◆ DIRECTIONS: An exact transcription of the lines from the one holding "Instruction: Click the" to the end of the entries below, and nothing more, is the required answer. Please omit the pictures.
BEGIN PROVIDED RECORDS
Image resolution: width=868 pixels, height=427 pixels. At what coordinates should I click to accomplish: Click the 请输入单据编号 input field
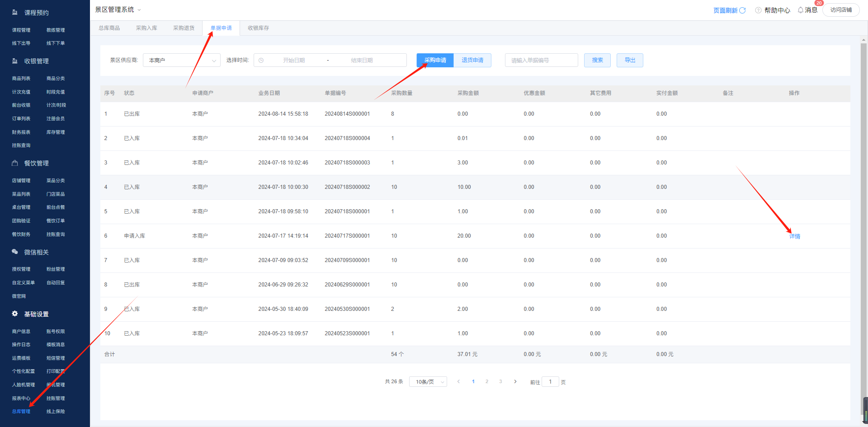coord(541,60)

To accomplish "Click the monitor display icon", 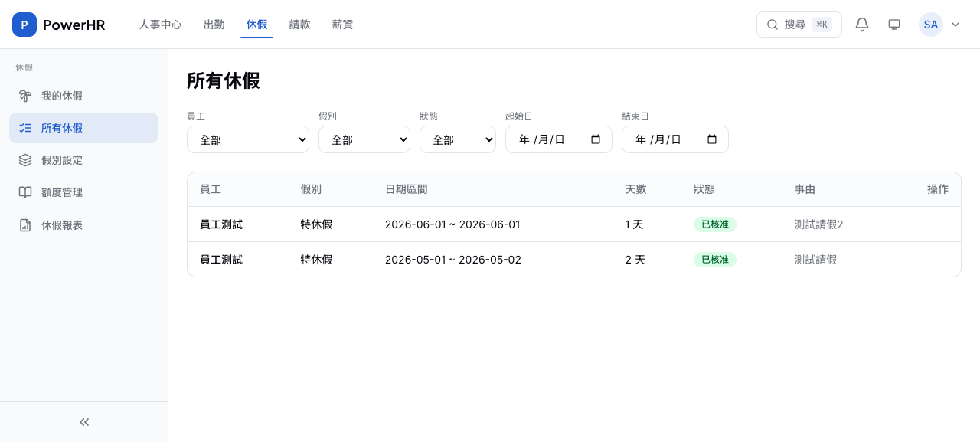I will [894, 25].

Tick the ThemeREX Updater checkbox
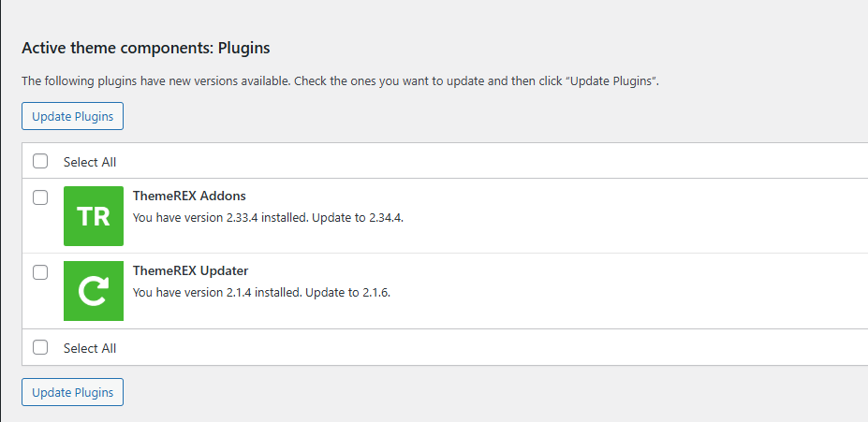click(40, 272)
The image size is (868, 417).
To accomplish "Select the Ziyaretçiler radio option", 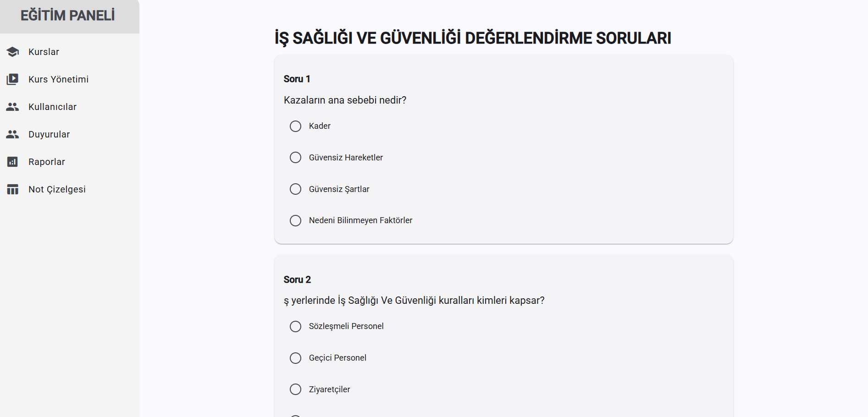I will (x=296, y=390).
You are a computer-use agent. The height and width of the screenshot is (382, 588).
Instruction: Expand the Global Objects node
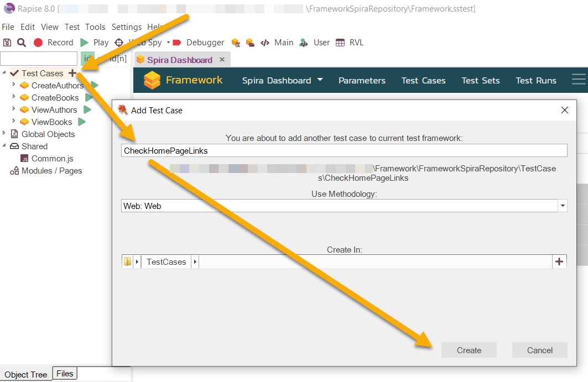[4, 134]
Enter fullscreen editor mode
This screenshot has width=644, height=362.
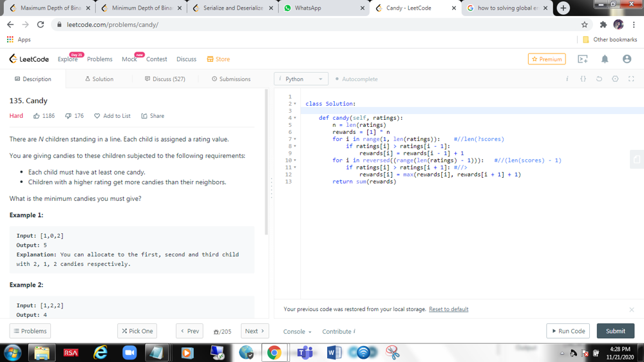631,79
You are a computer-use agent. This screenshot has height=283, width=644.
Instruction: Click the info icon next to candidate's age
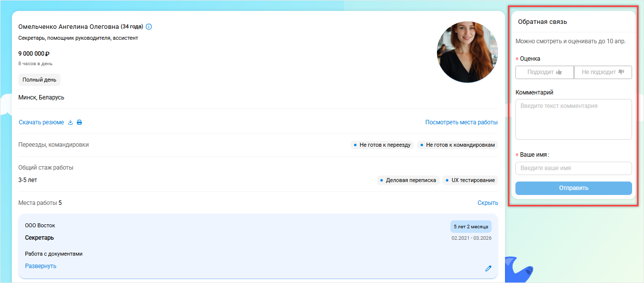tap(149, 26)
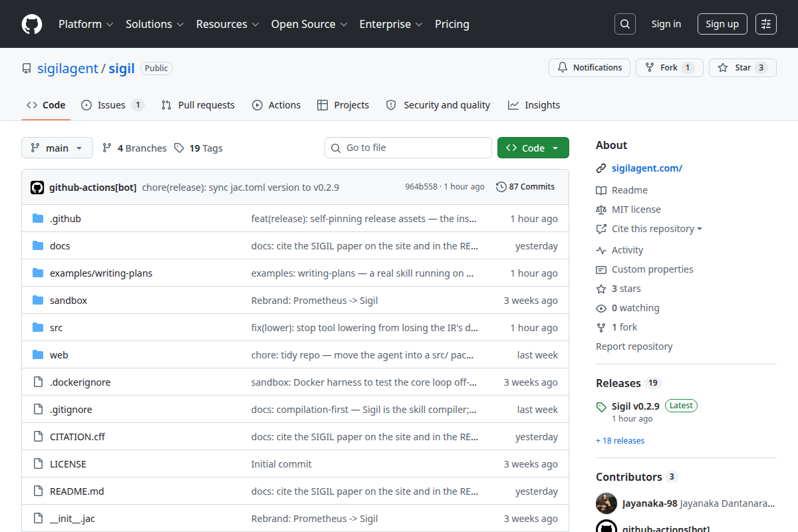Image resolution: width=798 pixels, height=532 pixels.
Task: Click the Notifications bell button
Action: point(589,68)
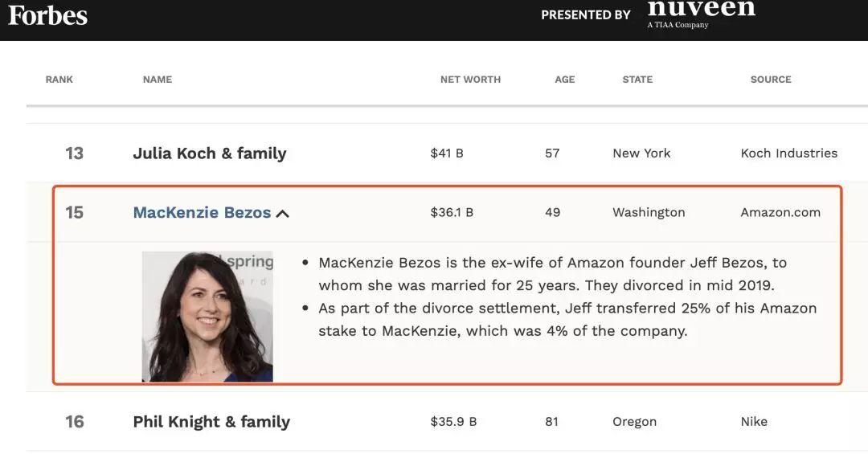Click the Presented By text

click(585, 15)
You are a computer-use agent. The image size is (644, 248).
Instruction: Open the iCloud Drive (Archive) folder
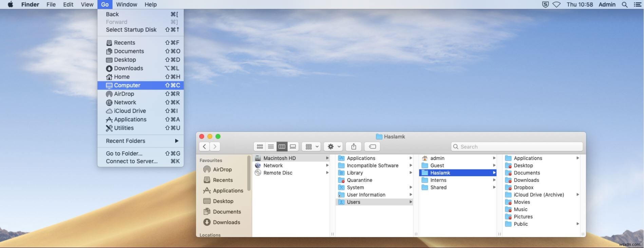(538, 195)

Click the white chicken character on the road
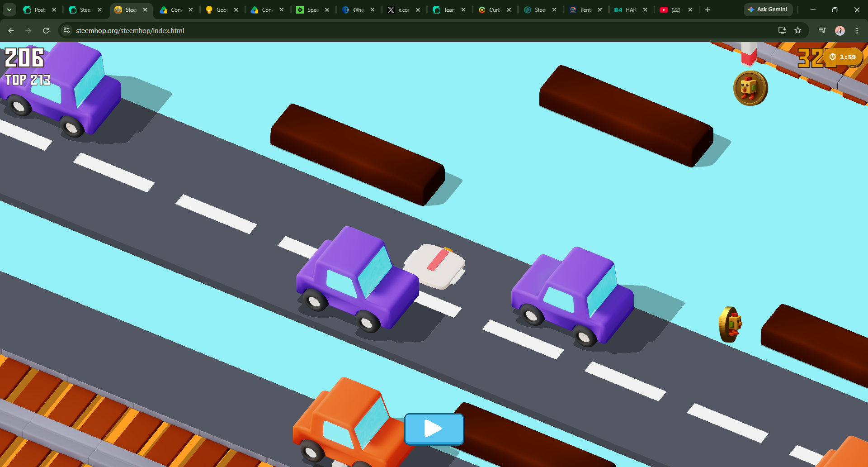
END PROVIDED RECORDS
◆ YOUR RESPONSE:
Instruction: Click the info icon next to candidate's age
tap(149, 26)
Image resolution: width=798 pixels, height=532 pixels.
Task: Click the Notifications bell button
Action: point(589,68)
Click the Presented By text

click(585, 15)
You are a computer-use agent. The image size is (644, 248).
Instruction: Open the iCloud Drive (Archive) folder
(538, 195)

Click the white chicken character on the road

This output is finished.